Diagram of how the Persistent Surveillance plane operates / Courtesy MPIA

-Acting Police Commissioner Darryl De Sousa has been confirmed as the city’s next commissioner outright. Mayor Catherine Pugh, however, will only vaguely inform the public as to whether or not she did her homework before appointing De Sousa (she tweeted during the meeting where he was confirmed). Meanwhile, she has been silent on De Sousa’s three fatal shootings. Remember: The mayor said she got rid of former Commissioner Kevin Davis because she was “impatient.” You can’t rush a decision as important as this one, though. Especially when the BPD is embroiled in so much scandal.

-The secret surveillance plane that flew over the city back in 2016 recording citizens—which the Baltimore Police said wasn’t secret even though the mayor and city council among others didn’t know about it—is back and it’s um, woke? Ross McNutt of Persistent Surveillance, who pitched his spy plane to the cops back then, has returned with a new program, Community Solutions, and a new pitch: The spy plane that records people all the time can be used to catch crooked cops! Mayor Pugh, addicted to terrible ideas, is considering it. “Using the BPD’s corruption as an purported basis to put every resident of Baltimore under permanent aerial surveillance to keep a record of everyone’s every public movement, as a means of inducing other cities to purchase PSS’s Orwellian product, which will also allow PSS to amass more data to sell on the private market, is truly one of the most stunningly cynical and repulsive things I have ever heard of in my entire life,” ACLU’s David Rocah told the Beat in an email.

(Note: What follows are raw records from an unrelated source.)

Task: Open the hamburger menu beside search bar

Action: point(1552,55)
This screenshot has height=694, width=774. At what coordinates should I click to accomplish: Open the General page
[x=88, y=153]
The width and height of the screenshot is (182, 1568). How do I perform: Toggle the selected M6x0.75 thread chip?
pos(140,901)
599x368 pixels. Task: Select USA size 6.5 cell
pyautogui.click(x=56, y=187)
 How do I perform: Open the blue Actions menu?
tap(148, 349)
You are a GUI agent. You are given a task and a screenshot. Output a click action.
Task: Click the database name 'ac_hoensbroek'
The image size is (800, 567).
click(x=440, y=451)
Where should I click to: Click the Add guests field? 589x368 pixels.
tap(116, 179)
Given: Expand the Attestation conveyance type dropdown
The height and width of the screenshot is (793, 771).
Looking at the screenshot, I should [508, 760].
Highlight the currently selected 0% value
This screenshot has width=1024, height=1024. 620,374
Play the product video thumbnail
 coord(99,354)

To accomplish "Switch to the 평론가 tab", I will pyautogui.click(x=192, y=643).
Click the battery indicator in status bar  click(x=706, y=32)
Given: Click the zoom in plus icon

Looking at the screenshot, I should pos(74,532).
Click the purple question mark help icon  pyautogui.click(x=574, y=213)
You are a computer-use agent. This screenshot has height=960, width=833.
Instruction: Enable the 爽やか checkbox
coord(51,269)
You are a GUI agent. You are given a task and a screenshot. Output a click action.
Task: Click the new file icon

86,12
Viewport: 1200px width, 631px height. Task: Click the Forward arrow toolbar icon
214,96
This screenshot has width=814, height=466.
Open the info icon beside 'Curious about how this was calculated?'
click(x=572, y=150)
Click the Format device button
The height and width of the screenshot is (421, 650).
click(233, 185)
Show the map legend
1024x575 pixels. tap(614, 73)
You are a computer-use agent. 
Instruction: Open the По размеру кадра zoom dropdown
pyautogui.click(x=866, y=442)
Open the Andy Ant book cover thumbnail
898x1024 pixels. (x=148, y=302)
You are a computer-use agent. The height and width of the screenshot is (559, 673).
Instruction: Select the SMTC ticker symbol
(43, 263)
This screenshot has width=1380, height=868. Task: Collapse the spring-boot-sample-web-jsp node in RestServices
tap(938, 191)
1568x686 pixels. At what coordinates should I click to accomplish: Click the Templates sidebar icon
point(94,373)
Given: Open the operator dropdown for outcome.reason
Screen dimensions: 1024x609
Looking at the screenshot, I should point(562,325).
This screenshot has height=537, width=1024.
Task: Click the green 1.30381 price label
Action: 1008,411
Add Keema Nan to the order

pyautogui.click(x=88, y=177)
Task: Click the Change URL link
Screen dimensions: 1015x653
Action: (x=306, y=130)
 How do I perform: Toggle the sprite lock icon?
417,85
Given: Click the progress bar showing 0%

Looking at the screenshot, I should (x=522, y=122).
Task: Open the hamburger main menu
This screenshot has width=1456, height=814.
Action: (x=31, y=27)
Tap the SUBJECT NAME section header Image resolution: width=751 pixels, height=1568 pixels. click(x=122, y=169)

-At a press conference for Light City last week, part of the goal was to “change the narrative,” as our mayor says, with much of it focused on responding to the U.S.A. Today declaration that Baltimore is the most dangerous city in America. Whether or not a well-loved free festival held all over the city from downtown to the surrounding neighborhoods that are primarily affected by the danger can or even should be countering that is up for debate, but Light City has become one of those things everybody embraces. A number of the headlining acts were announced at the presser and they include hip-hop pioneer Grandmaster Flash as well as G. Love & Special Sauce and Kimbra. We anticipate being downtown for Flash and look forward to seeing the increasingly ambitious Neighborhood Lights artist commissions that were a highlight last year.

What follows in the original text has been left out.